WHAT YOU NEED TO DO:
Write out each line of the entries exactly, starting at the first and finishing with the line that contains "Sort by Accessibility".

Source data:

'''

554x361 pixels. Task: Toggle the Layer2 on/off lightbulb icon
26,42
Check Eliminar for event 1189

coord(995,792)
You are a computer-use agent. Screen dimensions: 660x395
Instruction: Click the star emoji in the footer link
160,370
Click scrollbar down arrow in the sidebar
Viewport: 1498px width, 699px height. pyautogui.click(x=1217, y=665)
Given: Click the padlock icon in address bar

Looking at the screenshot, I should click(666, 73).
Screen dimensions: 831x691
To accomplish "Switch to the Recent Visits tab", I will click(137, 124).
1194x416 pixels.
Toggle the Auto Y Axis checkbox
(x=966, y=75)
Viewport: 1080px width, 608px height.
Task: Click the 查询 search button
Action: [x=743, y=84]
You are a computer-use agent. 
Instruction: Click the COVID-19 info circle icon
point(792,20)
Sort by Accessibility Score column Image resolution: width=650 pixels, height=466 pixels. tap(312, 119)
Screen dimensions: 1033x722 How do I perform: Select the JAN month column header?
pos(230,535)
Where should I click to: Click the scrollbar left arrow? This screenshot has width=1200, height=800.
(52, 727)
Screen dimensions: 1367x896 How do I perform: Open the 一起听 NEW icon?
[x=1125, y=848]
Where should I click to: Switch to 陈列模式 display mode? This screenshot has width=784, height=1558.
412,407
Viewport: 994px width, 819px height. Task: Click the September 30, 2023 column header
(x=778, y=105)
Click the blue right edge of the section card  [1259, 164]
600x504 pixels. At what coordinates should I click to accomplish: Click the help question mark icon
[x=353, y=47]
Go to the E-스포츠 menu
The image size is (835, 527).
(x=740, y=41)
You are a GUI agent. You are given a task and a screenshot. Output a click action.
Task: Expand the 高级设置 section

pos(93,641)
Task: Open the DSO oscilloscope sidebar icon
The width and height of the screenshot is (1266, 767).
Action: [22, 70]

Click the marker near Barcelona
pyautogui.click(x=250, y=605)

'''

RESPONSE AREA:
554x361 pixels. Task: Toggle the Layer2 on/off lightbulb icon
26,42
Check Eliminar for event 1189

coord(995,792)
You are a computer-use agent. Screen dimensions: 660x395
Instruction: Click the star emoji in the footer link
160,370
Click scrollbar down arrow in the sidebar
Viewport: 1498px width, 699px height. pyautogui.click(x=1217, y=665)
Given: Click the padlock icon in address bar

Looking at the screenshot, I should click(666, 73).
Screen dimensions: 831x691
To accomplish "Switch to the Recent Visits tab", I will click(137, 124).
1194x416 pixels.
Toggle the Auto Y Axis checkbox
(x=966, y=75)
Viewport: 1080px width, 608px height.
Task: Click the 查询 search button
Action: [x=743, y=84]
You are a computer-use agent. 
Instruction: Click the COVID-19 info circle icon
point(792,20)
Sort by Accessibility Score column Image resolution: width=650 pixels, height=466 pixels. tap(312, 119)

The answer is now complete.